__Task requirements__
Should the word "menu" occur in a line of the records, copy that line.

__Records supplied__
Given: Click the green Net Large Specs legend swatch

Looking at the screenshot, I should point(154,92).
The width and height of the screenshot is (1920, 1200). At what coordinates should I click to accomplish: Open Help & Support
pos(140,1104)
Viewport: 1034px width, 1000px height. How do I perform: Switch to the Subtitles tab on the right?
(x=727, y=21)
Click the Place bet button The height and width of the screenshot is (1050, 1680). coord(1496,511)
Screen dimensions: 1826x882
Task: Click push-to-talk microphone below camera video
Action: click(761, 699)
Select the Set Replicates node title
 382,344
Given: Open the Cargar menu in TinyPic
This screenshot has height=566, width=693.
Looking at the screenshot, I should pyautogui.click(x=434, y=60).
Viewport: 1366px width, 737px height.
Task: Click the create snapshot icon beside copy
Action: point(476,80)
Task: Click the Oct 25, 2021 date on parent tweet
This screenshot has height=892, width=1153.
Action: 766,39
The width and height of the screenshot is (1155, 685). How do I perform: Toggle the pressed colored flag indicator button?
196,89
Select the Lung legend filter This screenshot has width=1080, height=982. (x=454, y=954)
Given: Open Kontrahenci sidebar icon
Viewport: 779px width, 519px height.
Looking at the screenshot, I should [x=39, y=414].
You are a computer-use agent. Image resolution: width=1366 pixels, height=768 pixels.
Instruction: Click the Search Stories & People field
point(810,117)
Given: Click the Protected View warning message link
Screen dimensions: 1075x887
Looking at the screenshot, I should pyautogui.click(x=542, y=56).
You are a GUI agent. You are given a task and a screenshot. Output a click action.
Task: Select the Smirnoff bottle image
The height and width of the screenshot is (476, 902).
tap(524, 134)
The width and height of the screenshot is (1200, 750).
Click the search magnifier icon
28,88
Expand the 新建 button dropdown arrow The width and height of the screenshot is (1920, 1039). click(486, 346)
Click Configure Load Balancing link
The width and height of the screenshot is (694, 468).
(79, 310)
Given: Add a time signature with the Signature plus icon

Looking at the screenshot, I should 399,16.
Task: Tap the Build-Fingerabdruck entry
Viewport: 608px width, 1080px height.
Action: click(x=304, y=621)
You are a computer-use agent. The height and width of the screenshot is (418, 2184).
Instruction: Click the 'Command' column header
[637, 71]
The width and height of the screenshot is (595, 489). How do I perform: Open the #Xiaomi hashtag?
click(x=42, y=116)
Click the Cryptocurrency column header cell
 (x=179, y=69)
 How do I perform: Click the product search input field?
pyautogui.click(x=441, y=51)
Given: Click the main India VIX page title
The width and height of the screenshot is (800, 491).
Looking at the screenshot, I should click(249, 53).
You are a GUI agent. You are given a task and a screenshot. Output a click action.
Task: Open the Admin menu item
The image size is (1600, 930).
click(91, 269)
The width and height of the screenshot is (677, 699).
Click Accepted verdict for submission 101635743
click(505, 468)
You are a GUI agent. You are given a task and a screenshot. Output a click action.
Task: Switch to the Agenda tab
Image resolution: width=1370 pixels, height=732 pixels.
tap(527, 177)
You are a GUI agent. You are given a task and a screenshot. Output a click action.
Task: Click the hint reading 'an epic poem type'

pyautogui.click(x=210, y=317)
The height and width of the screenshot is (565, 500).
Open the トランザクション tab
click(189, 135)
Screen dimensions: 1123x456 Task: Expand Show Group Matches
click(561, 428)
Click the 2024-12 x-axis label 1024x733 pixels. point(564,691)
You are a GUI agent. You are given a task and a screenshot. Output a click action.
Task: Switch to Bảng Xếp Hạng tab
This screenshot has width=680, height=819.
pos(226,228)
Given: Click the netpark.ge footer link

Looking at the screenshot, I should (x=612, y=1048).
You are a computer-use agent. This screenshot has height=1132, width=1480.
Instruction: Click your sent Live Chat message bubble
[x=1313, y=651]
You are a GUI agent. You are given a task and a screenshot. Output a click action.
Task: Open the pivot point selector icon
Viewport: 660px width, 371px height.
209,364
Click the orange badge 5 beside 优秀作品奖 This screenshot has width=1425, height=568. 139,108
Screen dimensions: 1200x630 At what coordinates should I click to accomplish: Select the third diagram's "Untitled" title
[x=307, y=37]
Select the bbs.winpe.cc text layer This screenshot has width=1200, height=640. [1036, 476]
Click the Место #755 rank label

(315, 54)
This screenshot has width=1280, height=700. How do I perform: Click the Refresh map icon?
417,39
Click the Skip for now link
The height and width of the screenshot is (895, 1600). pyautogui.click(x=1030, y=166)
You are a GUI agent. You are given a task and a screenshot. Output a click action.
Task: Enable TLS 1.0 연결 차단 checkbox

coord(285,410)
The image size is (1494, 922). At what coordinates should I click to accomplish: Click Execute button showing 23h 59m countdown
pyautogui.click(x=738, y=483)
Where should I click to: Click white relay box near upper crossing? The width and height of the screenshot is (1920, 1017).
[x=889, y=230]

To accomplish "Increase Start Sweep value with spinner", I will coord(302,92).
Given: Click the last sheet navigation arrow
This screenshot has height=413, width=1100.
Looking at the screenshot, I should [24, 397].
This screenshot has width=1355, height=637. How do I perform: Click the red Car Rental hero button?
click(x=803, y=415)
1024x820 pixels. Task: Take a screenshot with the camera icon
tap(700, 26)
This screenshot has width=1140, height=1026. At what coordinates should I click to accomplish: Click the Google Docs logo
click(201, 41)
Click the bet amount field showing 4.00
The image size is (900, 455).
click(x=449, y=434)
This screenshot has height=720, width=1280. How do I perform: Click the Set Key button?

__Exercise result__
Given: Open the Cargar menu in TinyPic
Task: Open the Admin menu item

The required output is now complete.